Last weekend I went to a morning retreat on St. John of the Cross. There is much I am still digesting, and as part of the process, I felt compelled to reflect on the following quote:
“To reach satisfaction in all, desire satisfaction in nothing.”
I think the reason why this line intrigued me is that my version of this quote would be something to the effect of: “To reach satisfaction in all, desire satisfaction in healthy pleasure.”
In other words, I would view reaching satisfaction as a purification process that turns me away from junk feelings towards healthy feelings.
But nothing altogether?
Perhaps this is taking the view of love as a skill, not a reward to a whole another level!
I’m a bit torn, for on one side I can see how what I might rationalize to be a good pleasure, might not be so healthy after all.
On the other side, I believe that doing worthy things should genuinely feel good, and those feelings should be leveraged to do even more good in the future.
How do I reconcile the two?
I think the answer lies in yet another seemingly cryptic quote by St John:
“And when you come to the possession of the all, you must possess it without wanting anything.”
Leveraging motivating feelings, when possible, for an extra boost or two is a plus.

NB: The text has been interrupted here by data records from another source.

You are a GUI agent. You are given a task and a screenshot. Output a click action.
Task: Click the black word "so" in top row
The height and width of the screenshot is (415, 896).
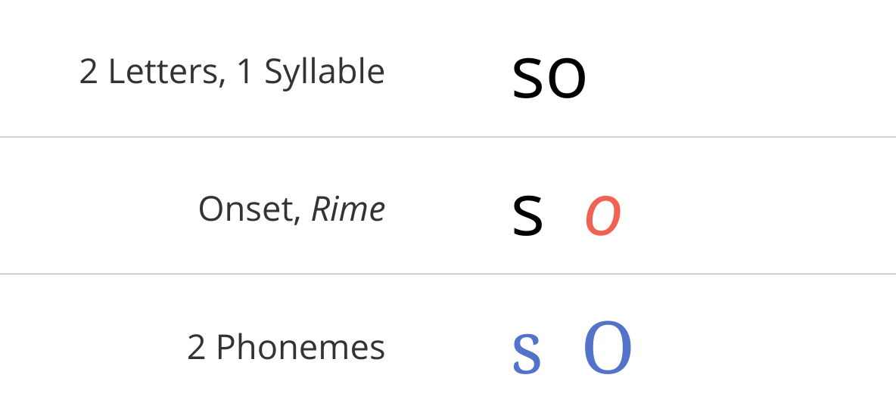(x=549, y=79)
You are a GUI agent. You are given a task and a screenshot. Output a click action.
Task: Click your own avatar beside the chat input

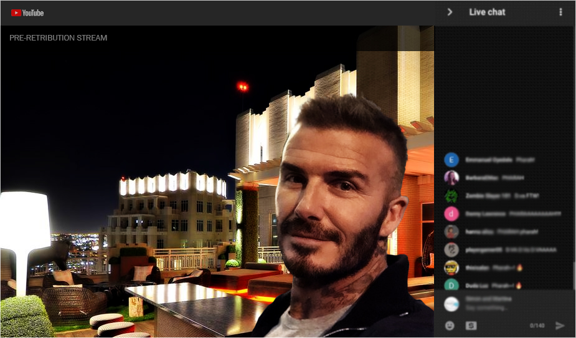451,304
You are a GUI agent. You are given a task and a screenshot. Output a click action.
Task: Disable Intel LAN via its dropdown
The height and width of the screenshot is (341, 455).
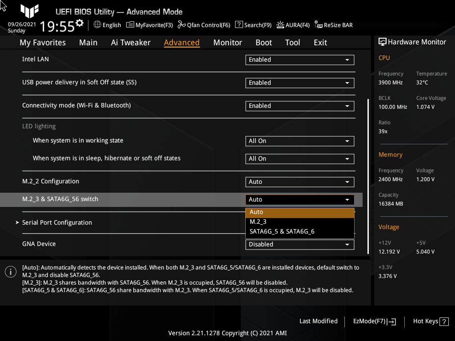click(x=299, y=59)
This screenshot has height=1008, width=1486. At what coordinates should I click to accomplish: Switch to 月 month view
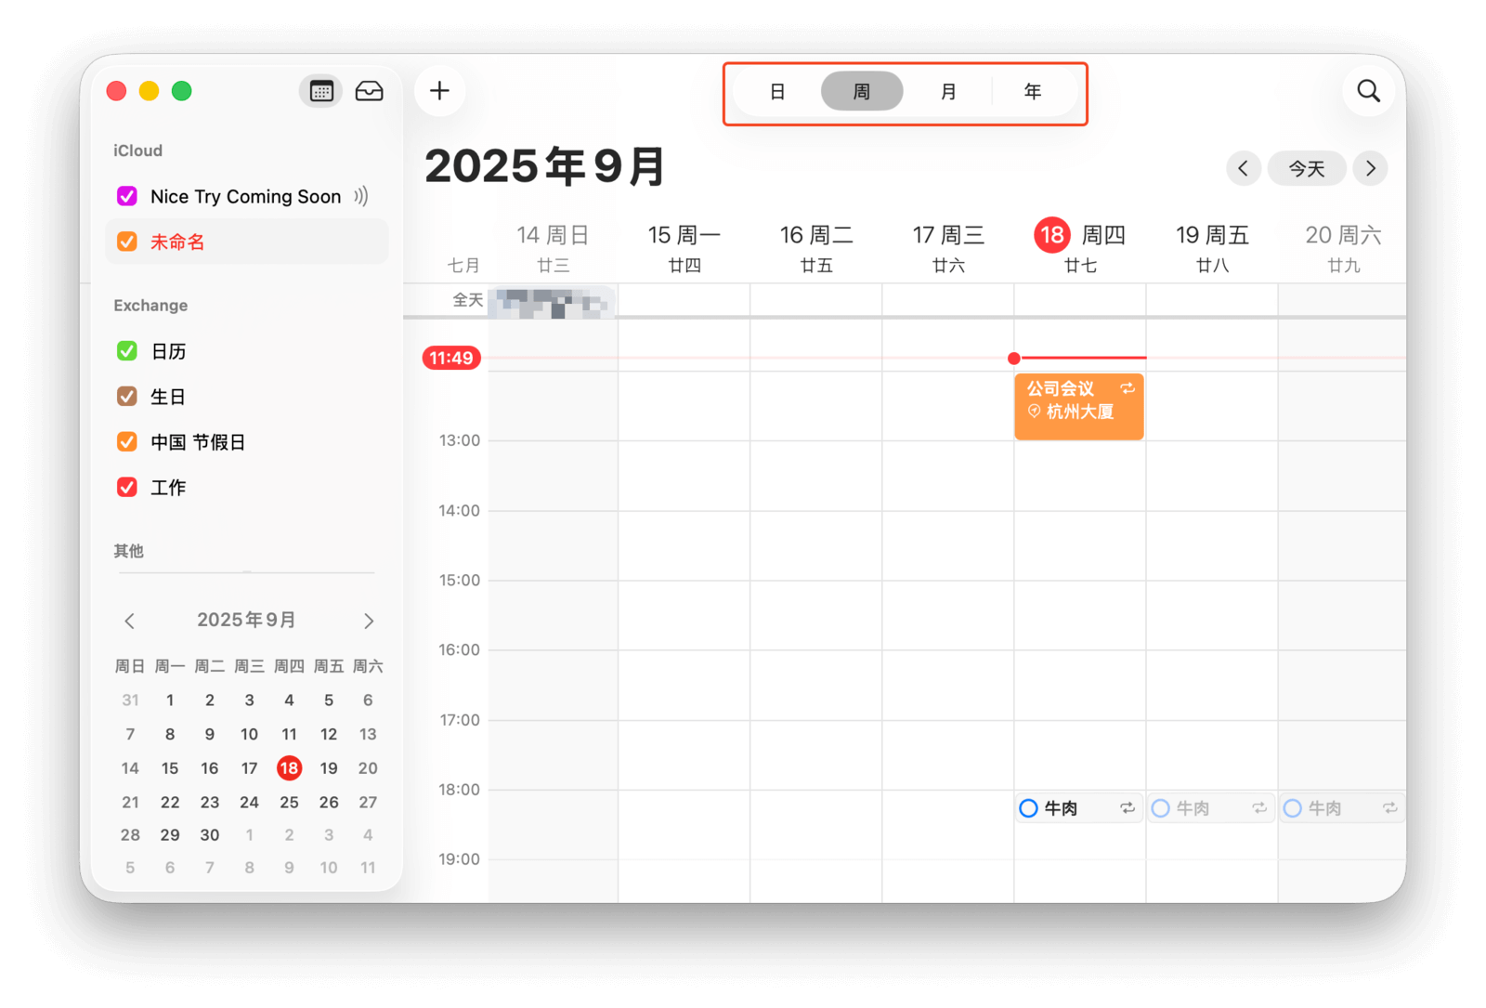click(x=947, y=92)
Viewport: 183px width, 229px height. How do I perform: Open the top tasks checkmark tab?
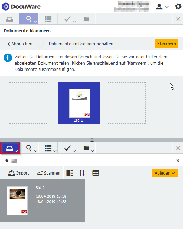tap(67, 19)
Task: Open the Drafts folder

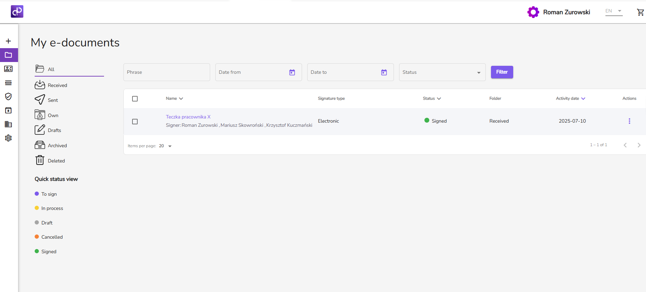Action: click(54, 130)
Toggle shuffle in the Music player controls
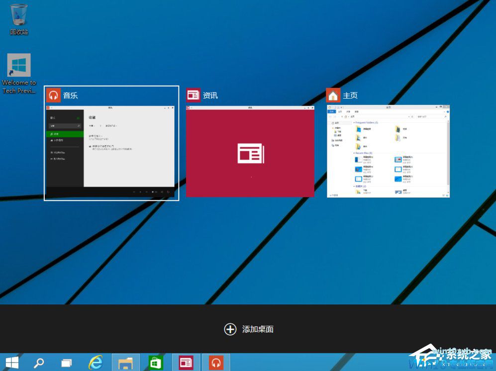496x371 pixels. pyautogui.click(x=161, y=192)
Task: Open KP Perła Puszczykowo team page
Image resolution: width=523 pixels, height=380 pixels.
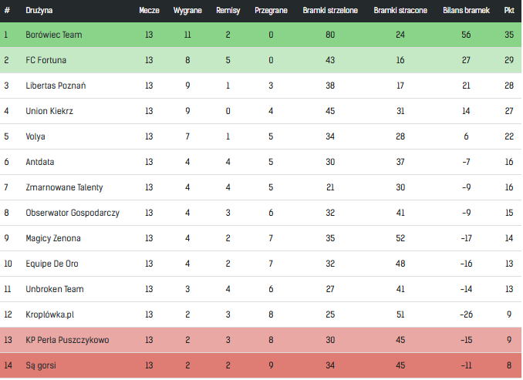Action: coord(67,340)
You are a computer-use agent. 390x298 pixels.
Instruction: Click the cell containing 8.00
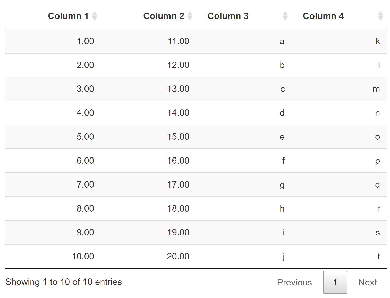click(85, 208)
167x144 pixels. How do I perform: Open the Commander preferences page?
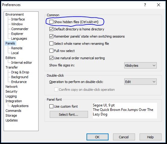click(x=20, y=29)

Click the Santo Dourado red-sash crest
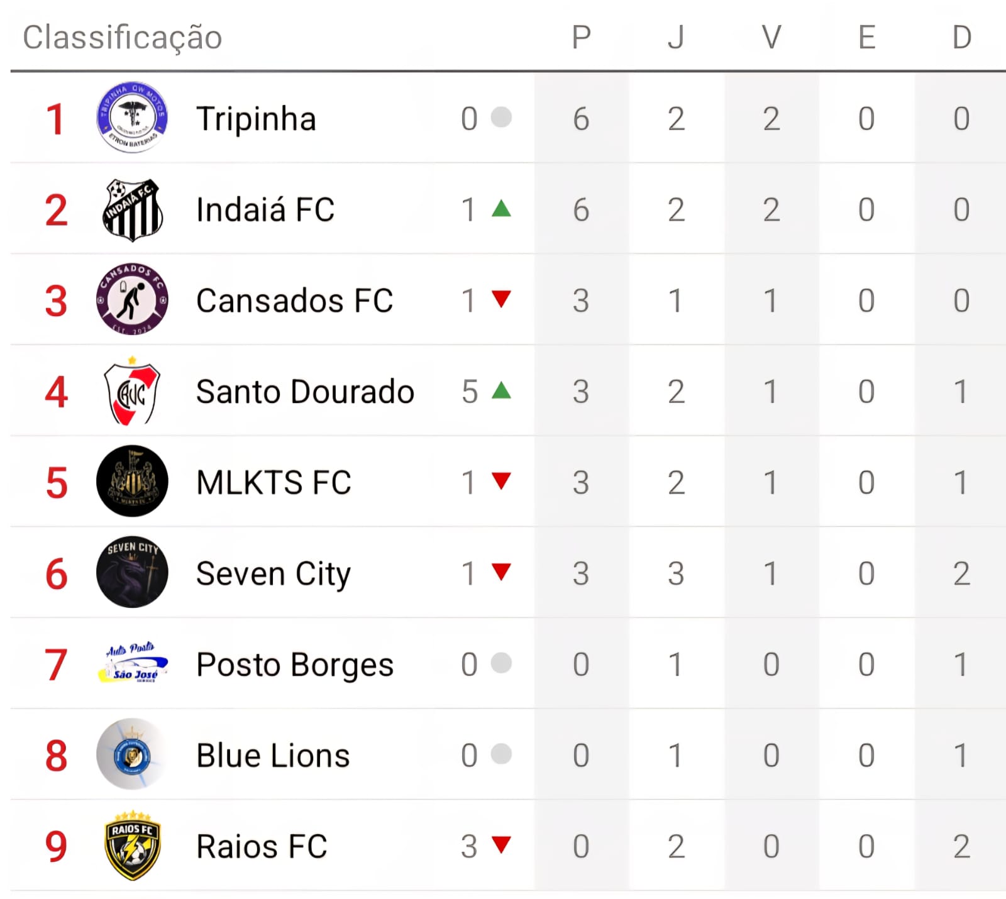(x=132, y=391)
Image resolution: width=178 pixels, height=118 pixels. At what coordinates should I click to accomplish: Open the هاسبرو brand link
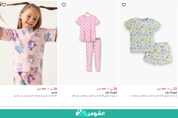click(54, 93)
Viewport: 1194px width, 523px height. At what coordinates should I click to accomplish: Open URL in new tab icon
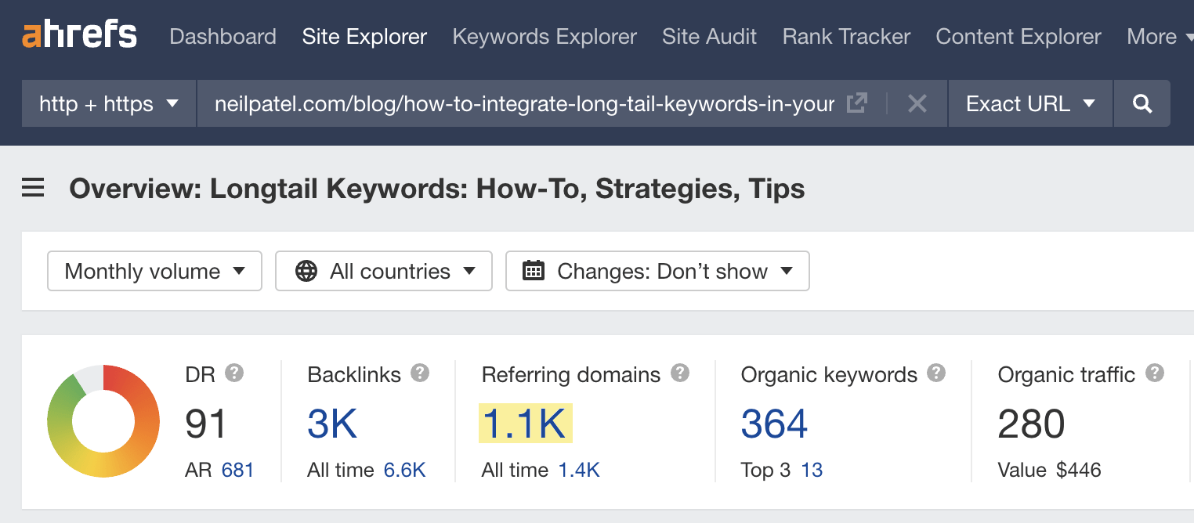click(857, 103)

But, true mastery comes from making choices independent of our desires.
So what does this mean practically?
It’s not easy. I’m a visual person, so I am going to go with an image. Next time I ask myself if something gives me a healthy satisfaction, I’ll do my best to replace it with the following question: how would hands and feet of Jesus act?
What gives you satisfaction? What would desiring satisfaction in nothing mean to you?